**AUFGABEN:**
• 1. Nenne alle Schwurformeln mit „so wahr“, die im Wörterbuchartikel zu „wahr“ als Beispiele stehen.
• 2. Schreibe aus dem Wörterbuchartikel zu „wahr“ den Abschnitt ab, der mit den Worten „so wahr ich hier“ einsetzt und nach den Worten „wahren Nahmen verbergen.“ aufhört.
• 3. Welchem Wort wird „wahr“ im Wörterbuchartikel in der Bedeutung „echt, wirklich, nicht scheinbar“ gegenübergestellt?

**TEXTAUSZUG:**
● ● ●

2. Wahr
, [
1343-1344] adj. et adv. Comparat. wahrer,
Superlat. wahrste. 1. Wirklich, in welcher Bedeutung es doch nur als ein
Adverbium üblich ist, und auch in dieser Gestalt nur noch in wenig Fällen
gebraucht wird. Besonders als ein Schwur: so wahr ich lebe! so wahr Gott ist!
so wahr ich hier stehe! u. s. f. Wohin auch die Betheurungs-Formel Fürwahr zu
gehören scheinet, (
S. dasselbe.) 2. Dem Begriffe des folgenden Substantives
genau angemessen; nur als ein Adjectiv. Er ist ein wahrer Freund. Die wahre
Tugend. Ich habe mir wahre Vorwürfe zu machen. Thränen der Tugendhaften sind
die wahren Lobreden der Verstorbenen. Besonders 3. echt, wirklich, nicht
scheinbar, im Gegensatze des falsch; auch nur als ein Adjectiv. Der wahre Gott,
zum Unterschiede von falschen und erdichteren. Seinen wahren Nahmen verbergen.

● ● ●

**EINTRÄGE:**
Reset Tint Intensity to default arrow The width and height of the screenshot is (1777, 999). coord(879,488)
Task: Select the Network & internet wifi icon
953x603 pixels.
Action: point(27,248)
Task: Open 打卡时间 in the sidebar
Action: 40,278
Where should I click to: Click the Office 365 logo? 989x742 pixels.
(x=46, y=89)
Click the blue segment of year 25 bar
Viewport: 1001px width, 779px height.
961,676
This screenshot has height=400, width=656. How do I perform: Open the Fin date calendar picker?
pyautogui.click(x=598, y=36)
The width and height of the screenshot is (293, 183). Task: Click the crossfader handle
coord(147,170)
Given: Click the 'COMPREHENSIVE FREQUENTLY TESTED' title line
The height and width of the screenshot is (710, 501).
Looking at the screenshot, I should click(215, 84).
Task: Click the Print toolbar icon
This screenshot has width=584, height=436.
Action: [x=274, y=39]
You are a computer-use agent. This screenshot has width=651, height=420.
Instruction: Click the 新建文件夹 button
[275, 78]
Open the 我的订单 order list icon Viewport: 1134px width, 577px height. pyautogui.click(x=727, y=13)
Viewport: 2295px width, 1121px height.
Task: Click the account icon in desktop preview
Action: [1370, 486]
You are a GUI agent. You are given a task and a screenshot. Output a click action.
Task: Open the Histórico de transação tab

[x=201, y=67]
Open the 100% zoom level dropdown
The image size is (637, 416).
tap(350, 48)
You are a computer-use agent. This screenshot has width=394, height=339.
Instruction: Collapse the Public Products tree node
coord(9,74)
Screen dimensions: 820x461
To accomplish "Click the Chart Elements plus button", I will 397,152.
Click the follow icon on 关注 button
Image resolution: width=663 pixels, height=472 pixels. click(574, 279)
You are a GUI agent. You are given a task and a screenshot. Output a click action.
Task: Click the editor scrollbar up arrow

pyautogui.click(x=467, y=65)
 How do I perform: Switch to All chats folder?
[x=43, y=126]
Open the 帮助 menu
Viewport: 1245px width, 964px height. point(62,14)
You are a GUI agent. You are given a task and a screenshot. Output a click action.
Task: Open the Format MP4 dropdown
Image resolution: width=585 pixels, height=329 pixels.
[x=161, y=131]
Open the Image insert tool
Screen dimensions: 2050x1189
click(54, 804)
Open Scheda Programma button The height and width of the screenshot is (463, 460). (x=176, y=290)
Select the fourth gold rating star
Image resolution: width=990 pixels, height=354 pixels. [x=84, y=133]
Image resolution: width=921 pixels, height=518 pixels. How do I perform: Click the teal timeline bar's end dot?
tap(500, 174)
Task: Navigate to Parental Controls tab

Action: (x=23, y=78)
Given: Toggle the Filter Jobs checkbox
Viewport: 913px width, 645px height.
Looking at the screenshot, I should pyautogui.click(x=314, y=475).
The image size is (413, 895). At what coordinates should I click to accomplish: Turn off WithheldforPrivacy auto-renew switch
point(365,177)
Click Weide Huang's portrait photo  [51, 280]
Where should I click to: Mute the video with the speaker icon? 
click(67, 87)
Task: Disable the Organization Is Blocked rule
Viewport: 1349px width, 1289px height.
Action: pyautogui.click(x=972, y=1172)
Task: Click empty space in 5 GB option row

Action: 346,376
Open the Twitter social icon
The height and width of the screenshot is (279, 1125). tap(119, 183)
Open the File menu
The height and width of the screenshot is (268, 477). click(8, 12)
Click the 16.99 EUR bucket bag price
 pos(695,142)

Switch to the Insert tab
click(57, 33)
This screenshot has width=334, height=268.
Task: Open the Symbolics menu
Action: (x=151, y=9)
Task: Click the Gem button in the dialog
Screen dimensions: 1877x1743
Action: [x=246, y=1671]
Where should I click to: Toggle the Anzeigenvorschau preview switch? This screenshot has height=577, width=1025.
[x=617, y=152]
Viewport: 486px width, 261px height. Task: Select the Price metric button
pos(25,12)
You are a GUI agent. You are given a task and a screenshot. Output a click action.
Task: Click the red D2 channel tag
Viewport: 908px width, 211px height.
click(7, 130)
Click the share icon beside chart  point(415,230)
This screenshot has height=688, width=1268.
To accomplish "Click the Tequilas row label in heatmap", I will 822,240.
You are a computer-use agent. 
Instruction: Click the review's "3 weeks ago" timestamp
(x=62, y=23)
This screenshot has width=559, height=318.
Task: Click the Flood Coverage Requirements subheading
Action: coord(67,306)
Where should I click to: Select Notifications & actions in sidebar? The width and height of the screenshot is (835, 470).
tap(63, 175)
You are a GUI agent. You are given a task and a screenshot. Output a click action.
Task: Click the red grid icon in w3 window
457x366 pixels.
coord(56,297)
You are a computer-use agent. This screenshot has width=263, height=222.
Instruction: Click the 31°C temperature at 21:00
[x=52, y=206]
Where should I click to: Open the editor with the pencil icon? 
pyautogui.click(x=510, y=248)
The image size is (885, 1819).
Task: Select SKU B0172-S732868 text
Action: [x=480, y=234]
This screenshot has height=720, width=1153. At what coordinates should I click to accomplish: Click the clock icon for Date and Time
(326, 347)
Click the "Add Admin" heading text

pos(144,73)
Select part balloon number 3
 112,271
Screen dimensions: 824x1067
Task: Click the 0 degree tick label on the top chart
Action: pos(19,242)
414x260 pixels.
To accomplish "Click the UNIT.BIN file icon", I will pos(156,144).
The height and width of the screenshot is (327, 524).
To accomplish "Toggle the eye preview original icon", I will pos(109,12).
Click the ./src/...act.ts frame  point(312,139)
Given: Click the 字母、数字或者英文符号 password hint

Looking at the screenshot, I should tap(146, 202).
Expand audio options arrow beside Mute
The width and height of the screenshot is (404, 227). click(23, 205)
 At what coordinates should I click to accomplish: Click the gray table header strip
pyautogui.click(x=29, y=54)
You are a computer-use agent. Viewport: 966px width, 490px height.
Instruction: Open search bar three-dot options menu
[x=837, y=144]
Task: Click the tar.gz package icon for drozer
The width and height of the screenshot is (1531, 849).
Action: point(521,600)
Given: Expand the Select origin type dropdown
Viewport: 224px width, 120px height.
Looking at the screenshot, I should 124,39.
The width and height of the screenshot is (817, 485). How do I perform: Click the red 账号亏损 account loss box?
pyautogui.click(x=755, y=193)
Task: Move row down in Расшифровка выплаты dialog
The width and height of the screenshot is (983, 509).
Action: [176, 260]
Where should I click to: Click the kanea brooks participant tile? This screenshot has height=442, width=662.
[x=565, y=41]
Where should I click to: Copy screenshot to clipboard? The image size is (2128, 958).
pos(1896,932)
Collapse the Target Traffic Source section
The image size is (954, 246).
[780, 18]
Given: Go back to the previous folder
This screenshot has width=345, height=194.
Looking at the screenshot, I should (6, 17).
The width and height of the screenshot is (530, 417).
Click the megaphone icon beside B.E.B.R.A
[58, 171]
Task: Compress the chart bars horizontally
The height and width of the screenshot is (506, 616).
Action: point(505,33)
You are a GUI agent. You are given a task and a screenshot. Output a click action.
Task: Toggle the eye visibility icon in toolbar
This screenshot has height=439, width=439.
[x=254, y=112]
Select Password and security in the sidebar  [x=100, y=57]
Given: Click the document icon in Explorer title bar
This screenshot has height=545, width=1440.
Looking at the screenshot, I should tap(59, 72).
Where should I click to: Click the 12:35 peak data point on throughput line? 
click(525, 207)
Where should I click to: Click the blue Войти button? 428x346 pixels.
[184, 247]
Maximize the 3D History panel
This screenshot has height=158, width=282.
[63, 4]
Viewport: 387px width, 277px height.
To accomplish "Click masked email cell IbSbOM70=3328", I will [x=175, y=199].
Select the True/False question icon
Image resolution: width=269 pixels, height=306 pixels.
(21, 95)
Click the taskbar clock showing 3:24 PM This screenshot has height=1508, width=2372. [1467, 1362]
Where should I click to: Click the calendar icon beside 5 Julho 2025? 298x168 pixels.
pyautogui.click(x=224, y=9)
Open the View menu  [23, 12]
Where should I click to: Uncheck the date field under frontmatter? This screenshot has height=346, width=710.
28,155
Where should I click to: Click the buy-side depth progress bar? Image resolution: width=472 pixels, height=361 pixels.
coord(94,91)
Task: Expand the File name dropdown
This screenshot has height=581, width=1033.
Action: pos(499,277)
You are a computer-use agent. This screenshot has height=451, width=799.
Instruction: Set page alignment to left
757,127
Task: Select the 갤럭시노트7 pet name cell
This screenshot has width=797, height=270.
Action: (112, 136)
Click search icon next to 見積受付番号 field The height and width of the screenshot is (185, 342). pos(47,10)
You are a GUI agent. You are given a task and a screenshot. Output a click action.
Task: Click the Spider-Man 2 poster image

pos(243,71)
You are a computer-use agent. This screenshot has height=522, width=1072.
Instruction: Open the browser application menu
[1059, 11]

● ● ●

**ANTWORTEN:**
• 1.
so wahr ich lebe!
so wahr Gott ist!
so wahr ich hier stehe!

• 2.
so wahr ich hier stehe! u. s. f. Wohin auch die Betheurungs-Formel Fürwahr zu
gehören scheinet, (
S. dasselbe.) 2. Dem Begriffe des folgenden Substantives
genau angemessen; nur als ein Adjectiv. Er ist ein wahrer Freund. Die wahre
Tugend. Ich habe mir wahre Vorwürfe zu machen. Thränen der Tugendhaften sind
die wahren Lobreden der Verstorbenen. Besonders 3. echt, wirklich, nicht
scheinbar, im Gegensatze des falsch; auch nur als ein Adjectiv. Der wahre Gott,
zum Unterschiede von falschen und erdichteren. Seinen wahren Nahmen verbergen.

• 3. Dem Wort „falsch“.